Ghana is presently on the edge of a biodiversity disaster as mining companies such as Anglo Gold Ashanti (AGA), Bogoso Gold Limited (BGL) and Newmont Gold Ghana (NGG) continue to operate without consideration for land or people. The use of toxic chemicals from the mining has led to contaminated water supplies. The forests, which have been reduced from 8.3 million hectares in 1957 to a mere 1.2 million today, contain over 700 varieties of trees, plants, birds and animals, all at risk of being destroyed forever.
Biodiversity is being threatened everywhere, even in our landscape development, but what we are concerned about is the impact that such activity would have on the biodiversity, confirms biodiversity expert, Professor Alfred Oteng Yeboah. Mining as an extractive activity destroys, therefore when mining is taking place in areas containing very important natural Ghanaian biological resources, that activity limits the extension of those particular biological resources.

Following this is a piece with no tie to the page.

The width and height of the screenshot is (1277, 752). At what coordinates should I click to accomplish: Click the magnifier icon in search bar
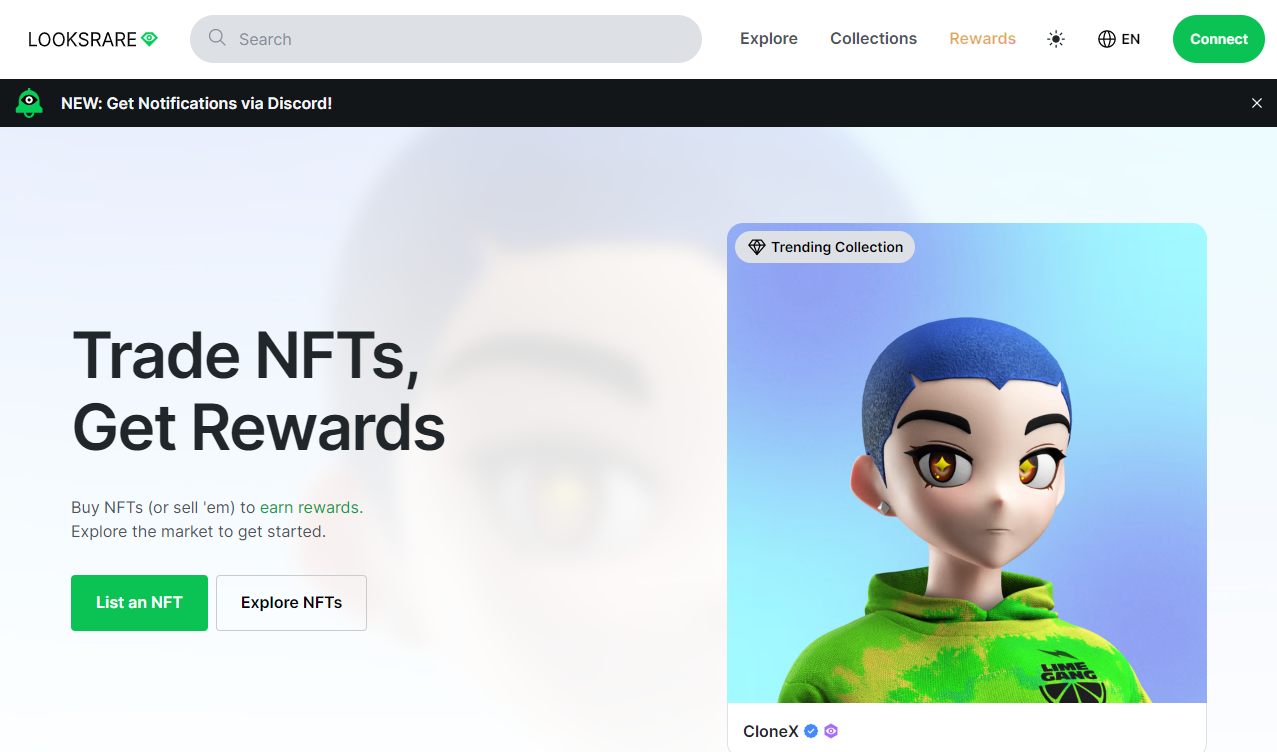tap(217, 38)
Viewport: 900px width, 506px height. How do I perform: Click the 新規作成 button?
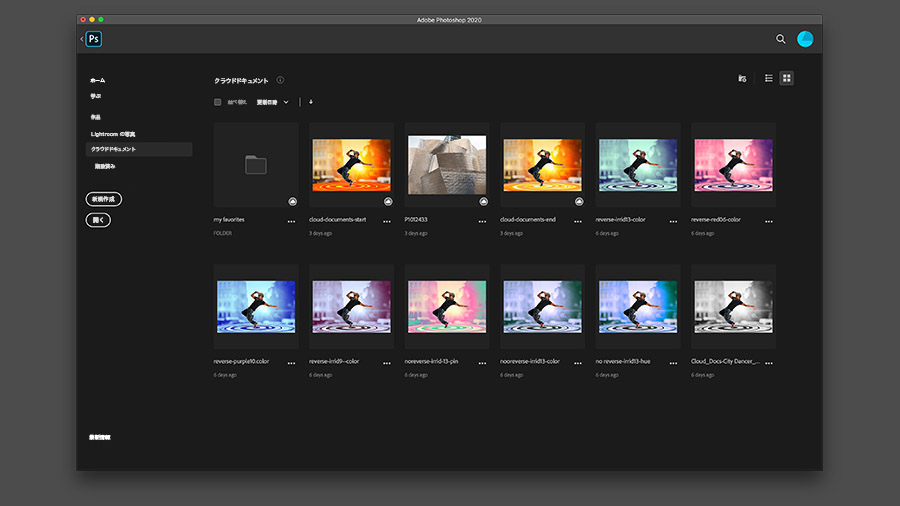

For example, Bogoso Gold has one of the worst records of environmental damage and human rights violations in Ghana, according to Mining Watch. They have damaged five rivers, cocoa farms and are responsible for cyanide spillages in their area of operation. The situation in Ghana is hardly different from that of the Niger Delta or Angola. In each country, the multinationals behave like bullies towards the local communities, refuse to meet international standards of mining and pollution as well as human rights. The state governments are equally culpable in that they fail to strengthen the environmental laws or even enforce those that exist, whilst the rights of communities are tossed aside.
To return to Shell and other oil multinationals operating in the Niger Delta region of Nigeria, Nnimmo Bassey of the Environmental Rights Action (ERA) Nigeria recently reported that there were over 1000 oil spills a year in the region:
Between 1981 and 1994 Nigeria has been said to have lost 3.7 million hectares of forest and farmlands to erosion and other forms of soil degradation. About 285,000 Km2, or just under a third of Nigeria's land area, has been lost to this phenomenon over the past three decades.
The situation is not only dangerous for agriculture in terms of lost farmland, there is also the threat of significant but adverse changes in weather and the soil system.
The trial of Chevron Nigeria, Shell Nigeria and the ongoing bribery investigation of US company Halliburton in respect of a contract to build a liquid gas oil refinery in Nigeria are all evidence that at least in Nigeria the commons are fighting back. Its only a matter of time before other communities in Africas mining and agricultural sector will also pursue justice through the courts.